++++ Listed entries

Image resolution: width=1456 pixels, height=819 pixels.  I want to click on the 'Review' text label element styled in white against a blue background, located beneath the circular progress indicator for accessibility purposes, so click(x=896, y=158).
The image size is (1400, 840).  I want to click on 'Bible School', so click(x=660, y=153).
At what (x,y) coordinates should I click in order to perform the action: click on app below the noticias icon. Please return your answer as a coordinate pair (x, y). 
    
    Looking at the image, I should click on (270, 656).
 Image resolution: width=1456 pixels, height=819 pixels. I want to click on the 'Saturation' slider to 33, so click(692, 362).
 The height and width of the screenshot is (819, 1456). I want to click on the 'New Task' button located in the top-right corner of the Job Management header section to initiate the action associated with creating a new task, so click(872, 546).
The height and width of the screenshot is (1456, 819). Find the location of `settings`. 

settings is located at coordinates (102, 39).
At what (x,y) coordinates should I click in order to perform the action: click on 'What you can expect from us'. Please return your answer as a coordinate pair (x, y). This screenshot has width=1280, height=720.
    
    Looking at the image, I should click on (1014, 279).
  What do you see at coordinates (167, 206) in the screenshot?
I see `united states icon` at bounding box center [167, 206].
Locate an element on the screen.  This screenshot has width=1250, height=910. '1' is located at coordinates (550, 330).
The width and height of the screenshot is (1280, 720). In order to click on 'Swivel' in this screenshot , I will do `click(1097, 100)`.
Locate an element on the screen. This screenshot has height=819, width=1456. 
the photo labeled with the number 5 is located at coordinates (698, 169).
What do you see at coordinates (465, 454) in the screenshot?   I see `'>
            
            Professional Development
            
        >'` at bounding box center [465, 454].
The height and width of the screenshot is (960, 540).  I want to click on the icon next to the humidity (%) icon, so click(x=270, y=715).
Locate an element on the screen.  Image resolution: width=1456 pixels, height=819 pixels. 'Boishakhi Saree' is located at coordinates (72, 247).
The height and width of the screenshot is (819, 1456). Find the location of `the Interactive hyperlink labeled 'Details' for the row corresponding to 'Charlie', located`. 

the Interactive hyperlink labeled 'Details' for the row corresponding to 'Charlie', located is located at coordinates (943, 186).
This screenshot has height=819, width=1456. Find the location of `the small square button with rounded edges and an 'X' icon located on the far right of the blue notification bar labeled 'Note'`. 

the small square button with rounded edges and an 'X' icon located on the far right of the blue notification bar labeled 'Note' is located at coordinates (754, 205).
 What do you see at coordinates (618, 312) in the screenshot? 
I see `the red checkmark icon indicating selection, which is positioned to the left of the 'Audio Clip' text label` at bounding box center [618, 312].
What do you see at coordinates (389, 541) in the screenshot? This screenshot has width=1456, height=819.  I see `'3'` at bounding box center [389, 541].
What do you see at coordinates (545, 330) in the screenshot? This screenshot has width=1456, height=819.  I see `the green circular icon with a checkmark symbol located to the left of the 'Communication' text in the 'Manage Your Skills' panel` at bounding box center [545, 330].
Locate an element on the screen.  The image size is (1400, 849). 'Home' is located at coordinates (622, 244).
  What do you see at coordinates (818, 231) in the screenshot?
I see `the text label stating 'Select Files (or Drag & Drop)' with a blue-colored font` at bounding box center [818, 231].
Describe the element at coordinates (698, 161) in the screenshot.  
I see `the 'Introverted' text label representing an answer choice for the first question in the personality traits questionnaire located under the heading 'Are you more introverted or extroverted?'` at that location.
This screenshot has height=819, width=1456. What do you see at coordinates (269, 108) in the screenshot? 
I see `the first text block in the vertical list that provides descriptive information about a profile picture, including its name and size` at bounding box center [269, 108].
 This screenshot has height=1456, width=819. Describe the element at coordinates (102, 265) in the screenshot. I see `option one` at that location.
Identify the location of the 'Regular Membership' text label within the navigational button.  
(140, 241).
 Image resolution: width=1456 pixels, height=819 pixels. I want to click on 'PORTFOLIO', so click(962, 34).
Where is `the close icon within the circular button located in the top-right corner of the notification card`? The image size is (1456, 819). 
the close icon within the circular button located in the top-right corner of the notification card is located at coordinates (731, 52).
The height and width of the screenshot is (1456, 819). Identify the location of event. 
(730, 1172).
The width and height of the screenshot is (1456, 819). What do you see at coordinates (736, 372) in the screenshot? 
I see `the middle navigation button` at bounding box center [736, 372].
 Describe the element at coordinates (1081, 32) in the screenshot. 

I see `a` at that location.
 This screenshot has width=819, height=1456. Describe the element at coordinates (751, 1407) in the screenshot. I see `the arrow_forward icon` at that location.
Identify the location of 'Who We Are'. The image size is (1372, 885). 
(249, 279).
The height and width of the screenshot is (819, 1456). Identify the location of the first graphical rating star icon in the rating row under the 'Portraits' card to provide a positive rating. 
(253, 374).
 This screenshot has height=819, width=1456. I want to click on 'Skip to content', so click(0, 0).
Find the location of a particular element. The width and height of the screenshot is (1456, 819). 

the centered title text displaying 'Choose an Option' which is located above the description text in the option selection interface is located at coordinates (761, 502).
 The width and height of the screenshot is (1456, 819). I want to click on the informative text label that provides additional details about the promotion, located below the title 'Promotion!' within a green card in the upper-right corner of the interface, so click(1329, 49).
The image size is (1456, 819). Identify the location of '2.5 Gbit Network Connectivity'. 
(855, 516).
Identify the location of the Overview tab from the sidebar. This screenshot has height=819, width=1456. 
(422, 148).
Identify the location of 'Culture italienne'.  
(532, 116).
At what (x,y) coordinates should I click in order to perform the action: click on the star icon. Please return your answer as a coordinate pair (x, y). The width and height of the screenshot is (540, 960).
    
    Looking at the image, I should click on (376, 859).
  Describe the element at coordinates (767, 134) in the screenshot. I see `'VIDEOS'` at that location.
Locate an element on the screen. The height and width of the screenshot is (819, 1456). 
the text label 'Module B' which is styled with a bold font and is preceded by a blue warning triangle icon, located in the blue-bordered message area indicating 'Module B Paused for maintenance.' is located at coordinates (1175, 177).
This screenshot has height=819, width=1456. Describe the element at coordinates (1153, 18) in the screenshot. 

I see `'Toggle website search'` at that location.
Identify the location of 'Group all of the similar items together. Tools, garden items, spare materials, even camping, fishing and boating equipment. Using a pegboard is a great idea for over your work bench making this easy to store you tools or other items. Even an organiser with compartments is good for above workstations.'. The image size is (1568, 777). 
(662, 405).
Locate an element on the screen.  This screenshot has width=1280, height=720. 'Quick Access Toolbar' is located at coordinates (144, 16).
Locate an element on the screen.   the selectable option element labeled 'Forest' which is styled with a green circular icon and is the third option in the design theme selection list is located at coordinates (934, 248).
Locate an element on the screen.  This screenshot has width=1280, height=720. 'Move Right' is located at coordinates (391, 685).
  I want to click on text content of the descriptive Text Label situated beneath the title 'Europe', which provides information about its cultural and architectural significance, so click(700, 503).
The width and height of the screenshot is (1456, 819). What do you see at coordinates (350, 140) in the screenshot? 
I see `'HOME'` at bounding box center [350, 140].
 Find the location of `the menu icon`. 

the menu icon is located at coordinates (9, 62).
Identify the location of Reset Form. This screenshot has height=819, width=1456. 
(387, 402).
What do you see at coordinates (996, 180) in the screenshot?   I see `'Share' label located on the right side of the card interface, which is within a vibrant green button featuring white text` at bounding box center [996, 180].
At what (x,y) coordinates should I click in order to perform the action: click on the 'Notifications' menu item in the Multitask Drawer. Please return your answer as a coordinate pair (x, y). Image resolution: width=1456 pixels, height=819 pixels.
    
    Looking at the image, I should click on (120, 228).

++++++++

- **Task instructions**
Copy out the rows verbatim, starting at the first one and ending at the line that contains "The width and height of the screenshot is (1280, 720).", including that line.

- **Exercise output**
Image resolution: width=1456 pixels, height=819 pixels.  I want to click on the 'Review' text label element styled in white against a blue background, located beneath the circular progress indicator for accessibility purposes, so click(x=896, y=158).
The image size is (1400, 840).  I want to click on 'Bible School', so click(x=660, y=153).
At what (x,y) coordinates should I click in order to perform the action: click on app below the noticias icon. Please return your answer as a coordinate pair (x, y). 
    
    Looking at the image, I should click on (270, 656).
 Image resolution: width=1456 pixels, height=819 pixels. I want to click on the 'Saturation' slider to 33, so click(692, 362).
 The height and width of the screenshot is (819, 1456). I want to click on the 'New Task' button located in the top-right corner of the Job Management header section to initiate the action associated with creating a new task, so click(872, 546).
The height and width of the screenshot is (1456, 819). Find the location of `settings`. 

settings is located at coordinates (102, 39).
At what (x,y) coordinates should I click in order to perform the action: click on 'What you can expect from us'. Please return your answer as a coordinate pair (x, y). This screenshot has width=1280, height=720.
    
    Looking at the image, I should click on (1014, 279).
  What do you see at coordinates (167, 206) in the screenshot?
I see `united states icon` at bounding box center [167, 206].
Locate an element on the screen.  This screenshot has width=1250, height=910. '1' is located at coordinates (550, 330).
The width and height of the screenshot is (1280, 720). In order to click on 'Swivel' in this screenshot , I will do `click(1097, 100)`.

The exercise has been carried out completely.